» WHAT YOU HAVE TO DO
In the records that follow, count each line where the string "Show" occurs. Provide the total and no other text.

---------- EXERCISE INPUT

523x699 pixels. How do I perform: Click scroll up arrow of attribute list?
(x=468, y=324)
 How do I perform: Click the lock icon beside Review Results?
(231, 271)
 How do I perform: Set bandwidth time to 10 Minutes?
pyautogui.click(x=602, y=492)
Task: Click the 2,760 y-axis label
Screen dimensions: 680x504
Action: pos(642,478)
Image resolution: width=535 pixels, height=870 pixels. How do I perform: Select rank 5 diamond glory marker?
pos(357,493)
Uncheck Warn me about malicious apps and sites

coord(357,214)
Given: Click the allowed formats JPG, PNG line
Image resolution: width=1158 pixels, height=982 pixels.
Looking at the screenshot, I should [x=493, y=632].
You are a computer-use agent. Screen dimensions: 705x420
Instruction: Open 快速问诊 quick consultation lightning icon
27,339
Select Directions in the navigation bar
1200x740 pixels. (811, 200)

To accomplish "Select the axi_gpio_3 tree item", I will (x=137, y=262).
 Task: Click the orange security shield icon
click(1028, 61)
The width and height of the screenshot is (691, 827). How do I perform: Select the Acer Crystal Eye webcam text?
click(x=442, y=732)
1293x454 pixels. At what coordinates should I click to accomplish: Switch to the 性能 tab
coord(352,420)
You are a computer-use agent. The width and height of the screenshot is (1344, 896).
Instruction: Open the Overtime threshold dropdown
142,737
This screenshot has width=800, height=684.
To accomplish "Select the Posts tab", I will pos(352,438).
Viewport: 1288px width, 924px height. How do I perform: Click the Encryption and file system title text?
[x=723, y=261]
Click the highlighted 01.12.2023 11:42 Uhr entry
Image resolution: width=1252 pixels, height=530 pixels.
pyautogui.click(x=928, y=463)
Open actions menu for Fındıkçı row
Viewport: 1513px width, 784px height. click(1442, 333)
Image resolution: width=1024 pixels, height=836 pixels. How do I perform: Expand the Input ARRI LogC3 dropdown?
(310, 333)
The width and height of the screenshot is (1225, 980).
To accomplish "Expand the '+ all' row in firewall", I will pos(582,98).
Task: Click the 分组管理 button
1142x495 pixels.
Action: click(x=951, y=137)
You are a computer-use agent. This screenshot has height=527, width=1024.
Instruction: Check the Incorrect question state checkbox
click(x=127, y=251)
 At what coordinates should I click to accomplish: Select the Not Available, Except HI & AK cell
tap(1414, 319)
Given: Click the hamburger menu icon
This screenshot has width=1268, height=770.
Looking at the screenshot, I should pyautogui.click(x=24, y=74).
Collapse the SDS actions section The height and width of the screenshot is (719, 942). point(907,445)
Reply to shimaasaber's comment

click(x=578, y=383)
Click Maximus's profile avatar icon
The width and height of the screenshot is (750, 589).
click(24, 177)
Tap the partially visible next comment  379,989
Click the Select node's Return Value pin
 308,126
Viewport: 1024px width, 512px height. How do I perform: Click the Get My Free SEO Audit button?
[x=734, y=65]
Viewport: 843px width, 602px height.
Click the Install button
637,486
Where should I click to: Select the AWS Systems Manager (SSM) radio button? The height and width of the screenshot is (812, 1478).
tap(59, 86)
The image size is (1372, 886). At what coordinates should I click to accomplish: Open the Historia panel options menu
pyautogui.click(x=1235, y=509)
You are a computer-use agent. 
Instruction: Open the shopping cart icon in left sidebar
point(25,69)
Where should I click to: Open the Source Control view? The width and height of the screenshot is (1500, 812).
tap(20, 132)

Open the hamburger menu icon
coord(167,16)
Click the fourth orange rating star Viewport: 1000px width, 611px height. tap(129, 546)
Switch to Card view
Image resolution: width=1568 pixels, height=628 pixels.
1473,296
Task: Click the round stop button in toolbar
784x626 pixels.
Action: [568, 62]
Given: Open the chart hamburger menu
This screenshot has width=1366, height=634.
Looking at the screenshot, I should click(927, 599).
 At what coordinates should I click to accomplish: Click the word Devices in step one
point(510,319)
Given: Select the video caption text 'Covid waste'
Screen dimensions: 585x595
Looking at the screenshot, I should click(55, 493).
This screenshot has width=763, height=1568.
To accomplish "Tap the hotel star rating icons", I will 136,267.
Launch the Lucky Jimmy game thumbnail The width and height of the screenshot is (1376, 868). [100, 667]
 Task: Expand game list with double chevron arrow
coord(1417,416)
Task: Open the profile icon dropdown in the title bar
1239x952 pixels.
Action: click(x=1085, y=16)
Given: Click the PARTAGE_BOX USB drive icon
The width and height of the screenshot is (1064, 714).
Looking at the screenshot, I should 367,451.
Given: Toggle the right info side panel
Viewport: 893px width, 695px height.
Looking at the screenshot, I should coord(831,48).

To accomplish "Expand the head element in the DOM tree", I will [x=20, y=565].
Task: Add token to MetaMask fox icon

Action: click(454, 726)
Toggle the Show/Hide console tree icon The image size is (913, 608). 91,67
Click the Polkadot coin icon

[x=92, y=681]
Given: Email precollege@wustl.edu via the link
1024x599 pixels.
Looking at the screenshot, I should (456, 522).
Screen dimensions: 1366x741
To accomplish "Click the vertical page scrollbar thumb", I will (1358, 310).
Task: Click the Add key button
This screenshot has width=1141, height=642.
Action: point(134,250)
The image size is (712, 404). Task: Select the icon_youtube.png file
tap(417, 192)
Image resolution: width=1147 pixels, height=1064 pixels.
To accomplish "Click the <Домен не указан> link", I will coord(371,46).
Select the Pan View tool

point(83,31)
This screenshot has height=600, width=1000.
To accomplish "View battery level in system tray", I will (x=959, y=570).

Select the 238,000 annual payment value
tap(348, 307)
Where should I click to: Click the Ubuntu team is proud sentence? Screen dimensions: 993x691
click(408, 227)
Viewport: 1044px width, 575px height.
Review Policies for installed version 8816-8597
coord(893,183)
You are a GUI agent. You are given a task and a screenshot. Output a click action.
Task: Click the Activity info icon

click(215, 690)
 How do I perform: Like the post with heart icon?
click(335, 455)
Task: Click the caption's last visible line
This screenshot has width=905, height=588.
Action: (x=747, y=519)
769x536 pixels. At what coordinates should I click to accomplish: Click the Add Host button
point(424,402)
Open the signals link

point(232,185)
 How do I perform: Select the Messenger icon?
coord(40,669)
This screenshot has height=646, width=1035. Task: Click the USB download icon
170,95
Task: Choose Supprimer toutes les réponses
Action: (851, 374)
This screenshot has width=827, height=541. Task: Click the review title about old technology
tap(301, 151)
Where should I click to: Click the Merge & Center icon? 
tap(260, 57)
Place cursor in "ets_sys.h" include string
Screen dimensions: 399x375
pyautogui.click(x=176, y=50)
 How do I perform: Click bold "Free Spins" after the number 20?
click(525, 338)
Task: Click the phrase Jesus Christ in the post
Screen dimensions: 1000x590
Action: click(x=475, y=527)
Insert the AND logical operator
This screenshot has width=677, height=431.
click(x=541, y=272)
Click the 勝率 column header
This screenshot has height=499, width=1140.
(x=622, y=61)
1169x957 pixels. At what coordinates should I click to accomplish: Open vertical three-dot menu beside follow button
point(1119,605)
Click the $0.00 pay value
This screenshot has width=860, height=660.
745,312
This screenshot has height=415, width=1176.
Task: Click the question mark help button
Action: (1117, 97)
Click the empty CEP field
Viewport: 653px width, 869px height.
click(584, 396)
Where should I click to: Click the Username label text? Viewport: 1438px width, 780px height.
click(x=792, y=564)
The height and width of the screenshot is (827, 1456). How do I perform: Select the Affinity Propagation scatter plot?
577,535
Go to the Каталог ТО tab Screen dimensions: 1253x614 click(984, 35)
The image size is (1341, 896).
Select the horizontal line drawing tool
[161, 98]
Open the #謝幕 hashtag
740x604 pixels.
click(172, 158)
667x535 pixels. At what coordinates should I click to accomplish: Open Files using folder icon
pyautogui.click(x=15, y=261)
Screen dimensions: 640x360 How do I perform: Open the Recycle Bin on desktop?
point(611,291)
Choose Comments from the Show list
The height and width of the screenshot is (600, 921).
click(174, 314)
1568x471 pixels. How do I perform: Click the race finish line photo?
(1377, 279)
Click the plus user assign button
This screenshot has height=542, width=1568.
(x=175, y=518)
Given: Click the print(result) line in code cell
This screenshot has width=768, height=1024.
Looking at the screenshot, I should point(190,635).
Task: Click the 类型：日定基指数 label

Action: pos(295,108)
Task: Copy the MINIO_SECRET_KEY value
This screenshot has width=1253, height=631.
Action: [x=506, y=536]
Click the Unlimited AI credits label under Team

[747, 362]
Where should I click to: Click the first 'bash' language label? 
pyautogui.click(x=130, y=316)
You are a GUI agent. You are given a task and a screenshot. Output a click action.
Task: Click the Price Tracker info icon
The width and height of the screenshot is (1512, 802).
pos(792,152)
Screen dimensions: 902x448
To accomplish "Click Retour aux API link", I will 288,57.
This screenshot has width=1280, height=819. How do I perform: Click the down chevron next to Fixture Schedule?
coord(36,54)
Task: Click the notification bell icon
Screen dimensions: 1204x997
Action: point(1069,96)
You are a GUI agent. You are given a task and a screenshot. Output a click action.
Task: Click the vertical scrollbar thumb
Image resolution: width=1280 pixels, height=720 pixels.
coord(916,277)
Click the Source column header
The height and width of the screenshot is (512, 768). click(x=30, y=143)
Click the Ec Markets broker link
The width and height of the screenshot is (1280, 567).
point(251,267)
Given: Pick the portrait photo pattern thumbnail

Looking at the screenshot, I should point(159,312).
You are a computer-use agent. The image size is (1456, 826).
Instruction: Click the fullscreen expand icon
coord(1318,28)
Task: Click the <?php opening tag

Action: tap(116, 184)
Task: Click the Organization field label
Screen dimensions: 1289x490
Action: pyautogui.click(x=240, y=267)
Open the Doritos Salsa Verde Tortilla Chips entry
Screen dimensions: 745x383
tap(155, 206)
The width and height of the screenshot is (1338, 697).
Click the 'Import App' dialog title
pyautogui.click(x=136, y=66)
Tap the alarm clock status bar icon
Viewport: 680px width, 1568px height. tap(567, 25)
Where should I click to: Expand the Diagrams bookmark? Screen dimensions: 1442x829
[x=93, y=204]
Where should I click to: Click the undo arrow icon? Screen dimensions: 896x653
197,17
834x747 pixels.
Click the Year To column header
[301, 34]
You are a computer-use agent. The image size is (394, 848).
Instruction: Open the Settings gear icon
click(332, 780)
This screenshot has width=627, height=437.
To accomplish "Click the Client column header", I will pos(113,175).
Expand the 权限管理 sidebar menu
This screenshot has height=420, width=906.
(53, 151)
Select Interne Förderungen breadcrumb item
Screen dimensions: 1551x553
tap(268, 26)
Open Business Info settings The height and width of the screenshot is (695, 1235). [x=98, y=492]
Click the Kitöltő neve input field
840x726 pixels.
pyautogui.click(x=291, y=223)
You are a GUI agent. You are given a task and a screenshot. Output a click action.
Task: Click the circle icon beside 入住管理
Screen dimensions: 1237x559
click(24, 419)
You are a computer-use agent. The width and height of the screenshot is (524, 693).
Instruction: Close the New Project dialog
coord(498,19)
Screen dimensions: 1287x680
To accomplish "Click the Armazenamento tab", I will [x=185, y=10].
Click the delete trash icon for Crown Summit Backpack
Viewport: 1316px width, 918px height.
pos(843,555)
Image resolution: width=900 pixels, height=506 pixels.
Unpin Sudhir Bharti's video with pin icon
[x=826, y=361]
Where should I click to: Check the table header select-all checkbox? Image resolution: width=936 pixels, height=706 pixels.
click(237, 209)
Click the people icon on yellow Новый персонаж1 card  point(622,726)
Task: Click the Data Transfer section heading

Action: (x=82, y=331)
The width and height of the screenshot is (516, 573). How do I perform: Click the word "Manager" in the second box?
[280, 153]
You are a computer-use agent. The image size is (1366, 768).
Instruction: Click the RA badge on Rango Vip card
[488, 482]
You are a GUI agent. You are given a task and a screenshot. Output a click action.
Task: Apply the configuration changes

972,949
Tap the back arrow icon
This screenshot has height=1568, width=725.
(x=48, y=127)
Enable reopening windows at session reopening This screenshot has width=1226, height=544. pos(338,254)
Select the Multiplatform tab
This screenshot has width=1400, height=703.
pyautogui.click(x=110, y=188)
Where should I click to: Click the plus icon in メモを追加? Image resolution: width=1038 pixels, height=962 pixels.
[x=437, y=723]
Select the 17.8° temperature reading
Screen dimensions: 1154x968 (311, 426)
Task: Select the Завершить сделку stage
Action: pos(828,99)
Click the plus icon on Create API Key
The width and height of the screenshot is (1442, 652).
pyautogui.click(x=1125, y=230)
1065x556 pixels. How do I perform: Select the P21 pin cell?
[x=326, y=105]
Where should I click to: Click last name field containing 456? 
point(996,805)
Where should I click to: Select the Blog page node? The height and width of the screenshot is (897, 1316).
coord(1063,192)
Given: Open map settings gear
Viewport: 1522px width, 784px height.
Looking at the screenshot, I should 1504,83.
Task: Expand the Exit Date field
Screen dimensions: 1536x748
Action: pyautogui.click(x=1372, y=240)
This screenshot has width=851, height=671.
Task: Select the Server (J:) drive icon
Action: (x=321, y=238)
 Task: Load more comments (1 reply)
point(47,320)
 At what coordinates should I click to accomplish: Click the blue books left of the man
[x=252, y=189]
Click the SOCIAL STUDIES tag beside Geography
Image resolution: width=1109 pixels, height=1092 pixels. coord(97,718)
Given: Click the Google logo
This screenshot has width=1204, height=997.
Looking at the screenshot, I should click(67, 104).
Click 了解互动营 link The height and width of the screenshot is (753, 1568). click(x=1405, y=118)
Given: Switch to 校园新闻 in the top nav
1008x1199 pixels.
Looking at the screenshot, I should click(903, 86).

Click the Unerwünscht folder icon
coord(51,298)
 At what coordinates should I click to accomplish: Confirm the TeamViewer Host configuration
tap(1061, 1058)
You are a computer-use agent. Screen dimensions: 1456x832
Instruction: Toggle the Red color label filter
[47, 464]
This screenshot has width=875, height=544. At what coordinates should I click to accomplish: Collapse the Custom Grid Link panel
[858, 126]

--------------------

» EXERCISE ANSWER
2